Identifying Barriers to Gender Diversity and Outlining a Path Forward

Tuesday’s announcement by SSGA outlined several problematic practices it believes have directly led to a lack of gender diversity on boards, including:

  • Excessive reliance on existing director networks for identifying director candidates;
  • A requirement that all directors have prior CEO experience;
  • Lack of female representation in leadership positions within a company;
  • Limited appreciation for and understanding of the value of greater gender diversity; and
  • Limited organizational support in helping individuals achieve work-life balance.

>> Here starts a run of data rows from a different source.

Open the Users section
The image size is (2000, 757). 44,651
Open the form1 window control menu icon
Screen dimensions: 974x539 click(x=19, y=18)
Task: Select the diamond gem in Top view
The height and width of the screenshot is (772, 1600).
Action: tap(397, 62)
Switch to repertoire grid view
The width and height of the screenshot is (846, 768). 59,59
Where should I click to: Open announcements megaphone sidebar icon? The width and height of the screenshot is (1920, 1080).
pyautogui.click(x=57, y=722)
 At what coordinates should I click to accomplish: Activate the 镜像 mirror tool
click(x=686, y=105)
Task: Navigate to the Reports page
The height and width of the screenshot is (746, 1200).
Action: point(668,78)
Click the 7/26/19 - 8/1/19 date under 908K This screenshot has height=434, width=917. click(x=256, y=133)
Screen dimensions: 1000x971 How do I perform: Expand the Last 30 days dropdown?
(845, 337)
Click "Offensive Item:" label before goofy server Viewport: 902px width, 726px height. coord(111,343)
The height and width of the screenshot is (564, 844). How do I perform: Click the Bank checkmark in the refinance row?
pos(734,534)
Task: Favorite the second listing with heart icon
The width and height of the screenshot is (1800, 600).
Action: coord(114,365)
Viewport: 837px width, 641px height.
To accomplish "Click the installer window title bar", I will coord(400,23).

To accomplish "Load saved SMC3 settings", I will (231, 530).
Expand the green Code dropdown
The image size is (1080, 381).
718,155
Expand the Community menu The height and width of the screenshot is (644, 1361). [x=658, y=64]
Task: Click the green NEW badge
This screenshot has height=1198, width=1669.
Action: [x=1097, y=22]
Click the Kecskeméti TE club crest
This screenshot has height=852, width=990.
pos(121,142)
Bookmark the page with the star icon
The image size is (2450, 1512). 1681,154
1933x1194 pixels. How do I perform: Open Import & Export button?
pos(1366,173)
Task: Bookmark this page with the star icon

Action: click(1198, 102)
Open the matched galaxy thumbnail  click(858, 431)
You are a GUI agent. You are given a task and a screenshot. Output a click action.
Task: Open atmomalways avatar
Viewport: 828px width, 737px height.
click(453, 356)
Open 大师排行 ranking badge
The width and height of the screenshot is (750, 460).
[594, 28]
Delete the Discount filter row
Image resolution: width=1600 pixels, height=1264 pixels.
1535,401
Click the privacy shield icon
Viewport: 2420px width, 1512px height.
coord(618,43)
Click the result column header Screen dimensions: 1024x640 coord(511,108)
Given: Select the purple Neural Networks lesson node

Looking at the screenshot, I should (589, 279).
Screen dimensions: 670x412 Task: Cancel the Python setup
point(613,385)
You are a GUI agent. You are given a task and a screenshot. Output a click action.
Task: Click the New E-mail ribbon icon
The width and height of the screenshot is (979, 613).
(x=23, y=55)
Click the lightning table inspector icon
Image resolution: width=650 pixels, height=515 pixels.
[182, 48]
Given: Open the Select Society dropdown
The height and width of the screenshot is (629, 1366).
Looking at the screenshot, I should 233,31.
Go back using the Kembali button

In response to these practices, SSGA’s six-part “Gender Diversity Framework” highlights steps that can help companies increase gender diversity, including:

  1. Assessing the current level of gender diversity on the board and within management ranks
  2. Establishing goals aimed at enhancing the level of gender diversity on the board and senior management
  3. Identifying “diversity champions” on the board and within management who would support initiatives to meet established goals
  4. Addressing behavioral gender bias in the director search and nomination process, including expanding the search for potential director candidates beyond existing director networks
  5. Considering female directors for leadership positions on key board committees
  6. Enhancing transparency and communication with investors on the board’s position on gender diversity and reporting on progress against established goals

Engaging with Investors on Gender Diversity

CamberView expects that this initiative will accelerate the already growing call for companies to enhance the mix of diversity, skills and expertise on boards of directors. Management and directors should be prepared to discuss diversity and refreshment with investors while taking tangible steps toward improving the mix of gender diversity on their boards, especially if they are in one of the two categories of boards identified by SSGA as problematic. Companies can take steps to alleviate investor concerns on diversity by:

  • Disclosing proactive board refreshment practices that include a focus on diversity;
  • Identifying protocols within the nomination/governance committee to enhance diversity and remove bias from director searches;
  • Consider enhancing proxy disclosure on director qualifications to include aspects of diversity; and
  • Engaging in a thoughtful dialogue with investors on appropriate board composition, even if gender diversity goals have been achieved.

SSGA’s memo sends a clear signal to boards that gender diversity will be in focus during the 2017 and 2018 proxy seasons. Companies with no female directors should expect SSGA governance teams to proactively engage with them in the coming months. SSGA’s guidelines note that companies will have a year to comply with its new standards. If no movement toward greater gender diversity is seen, companies can expect a vote against the chair of the nominating and/or governance committee by SSGA.